The below code block **fetches and processes FAQ documents for multiple courses** using their associated Google Docs file IDs. It builds a consolidated list of FAQ data for each course and prints out the course names as it goes.

In [10]:
## This is a dictionary mapping course names to their corresponding Google Docs file IDs that contain FAQ information.
faq_documents = {
    'data-engineering-zoomcamp': '19bnYs80DwuUimHM65UV3sylsCn2j1vziPOwzBwQrebw',
    'machine-learning-zoomcamp': '1LpPanc33QJJ6BSsyxVg-pWNMplal84TdZtq10naIhD8',
    'mlops-zoomcamp': '12TlBfhIiKtyBv8RnsoJR6F72bkPDGEvPOItJIxaEzE0',
}

## Initializes an empty list to hold the processed FAQ data for all courses.
documents = []

for course, file_id in faq_documents.items():
    print(course)
    ## Calls the read_faq() function (explained earlier) with the file_id, returning a list of FAQ entries (questions and answers) for that document.
    course_documents = read_faq(file_id)
    documents.append({'course': course, 'documents': course_documents})

data-engineering-zoomcamp
machine-learning-zoomcamp
mlops-zoomcamp


In [12]:
## This code block writes the extracted FAQ data to a JSON file called documents.json.

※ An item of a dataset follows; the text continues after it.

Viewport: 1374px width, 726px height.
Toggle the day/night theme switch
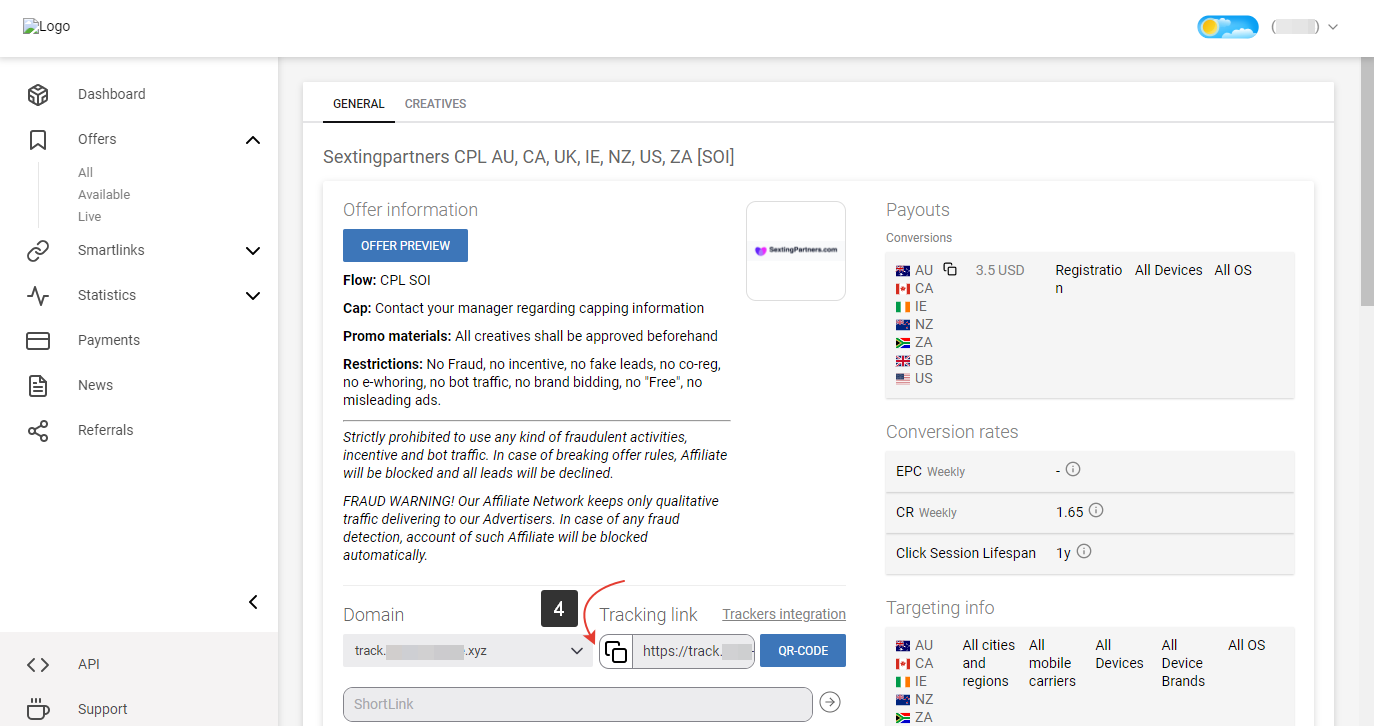1227,27
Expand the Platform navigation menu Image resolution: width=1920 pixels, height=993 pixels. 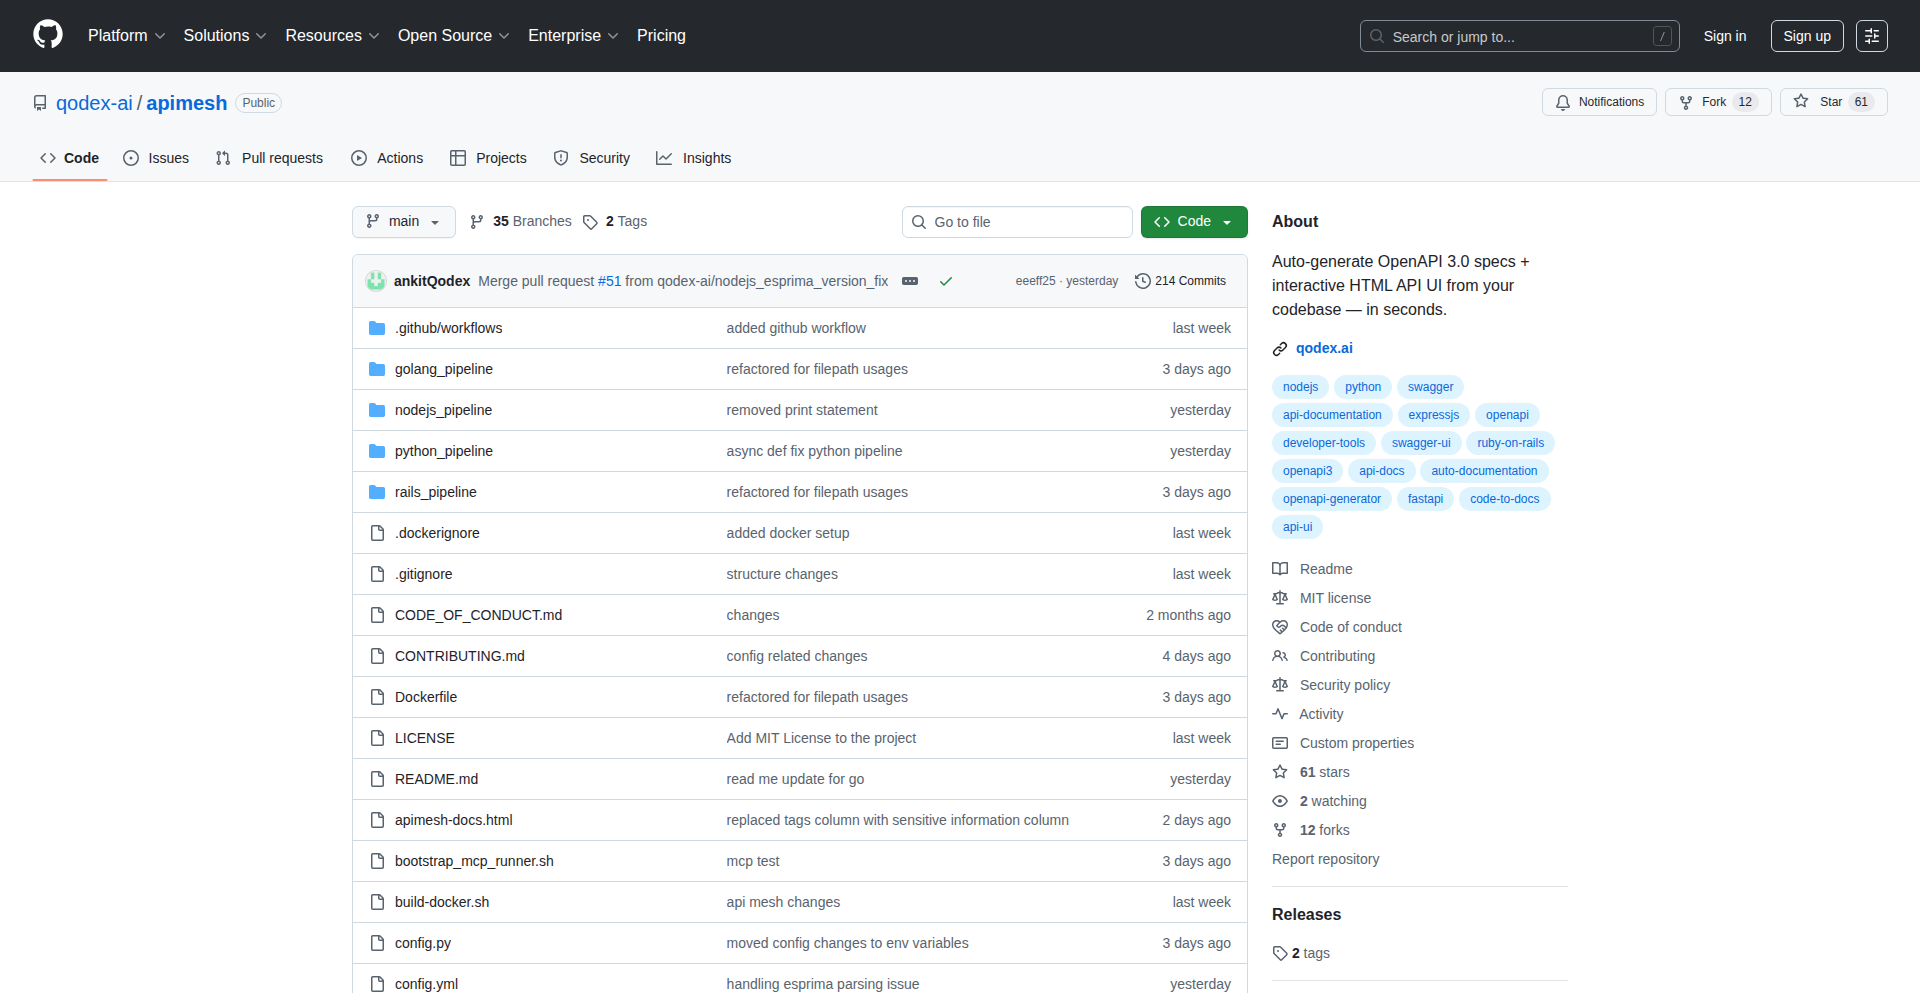126,35
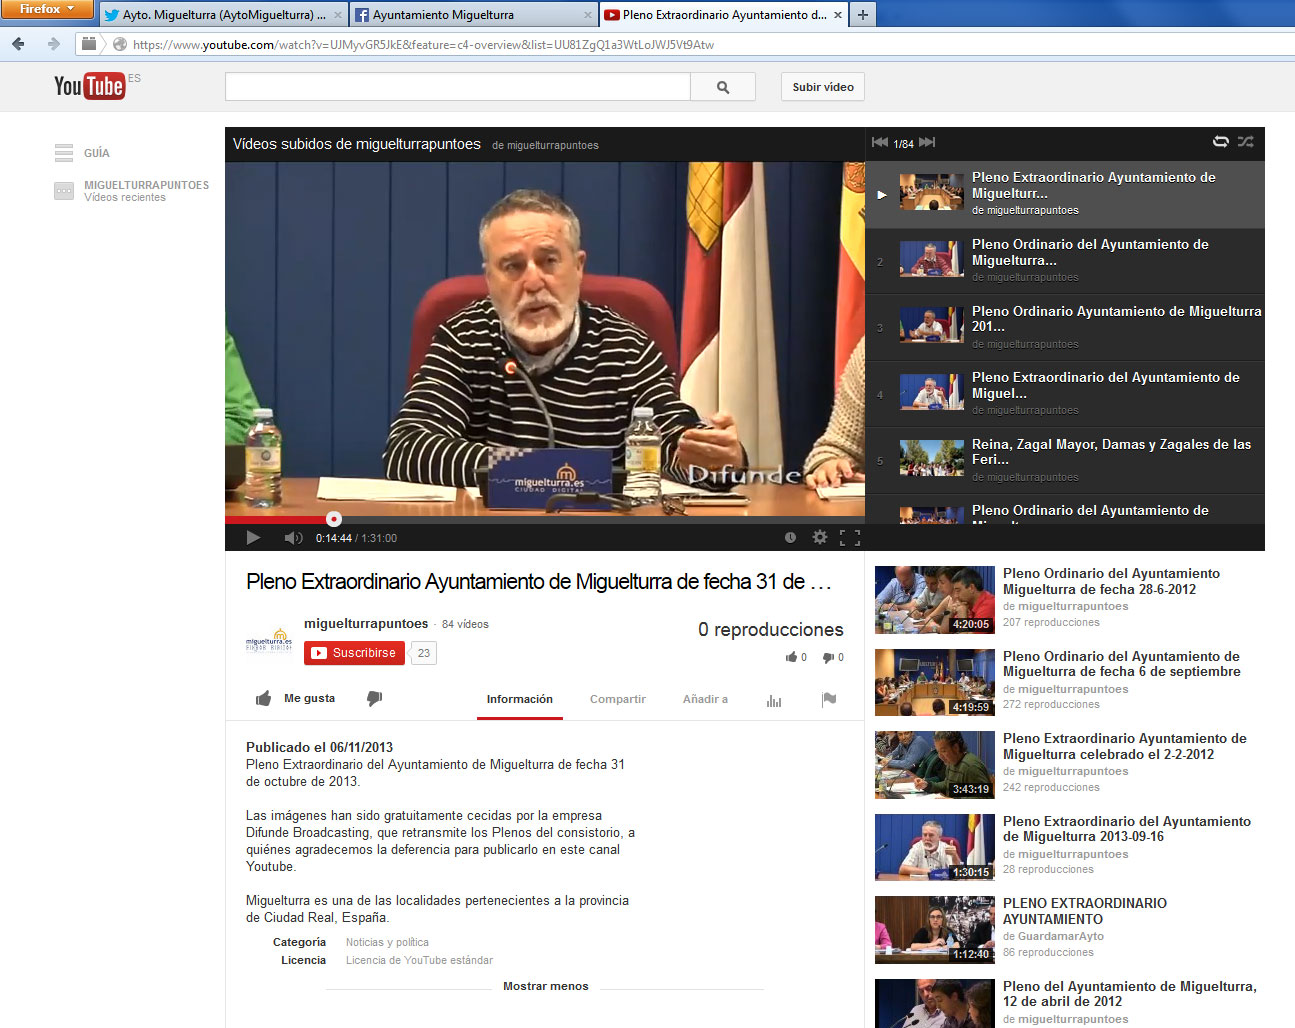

with open('documents.json', 'wt') as f_out:
    json.dump(documents, f_out, indent=2)

In [13]:
!head documents.json

[
  {
    "course": "data-engineering-zoomcamp",
    "documents": [
      {
        "text": "Data Engineering Zoomcamp FAQ\nData Engineering Zoomcamp FAQ\nThe purpose of this document is to capture Frequently asked technical questions\nEditing guidelines:\nWhen adding a new FAQ entry, make sure the question is \u201cHeading 2\u201d\nFeel free to improve if you see something is off\nDon\u2019t change the formatting in the Data document or add any visual \u201cimprovements\u201d (make a copy for yourself first if you need to do it for whatever reason)\nDon\u2019t change the pages format (it should be \u201cpageless\u201d)\nAdd name and date for reference, if possible\nThe next cohort starts January 13th 2025. More info at DTC.\nRegister before the course starts using this link.\nJoint the course Telegram channel with announcements.\nDon\u2019t forget to register in DataTalks.Club's Slack and join the channel.",
        "section": "General course-related questions",
        "question": "C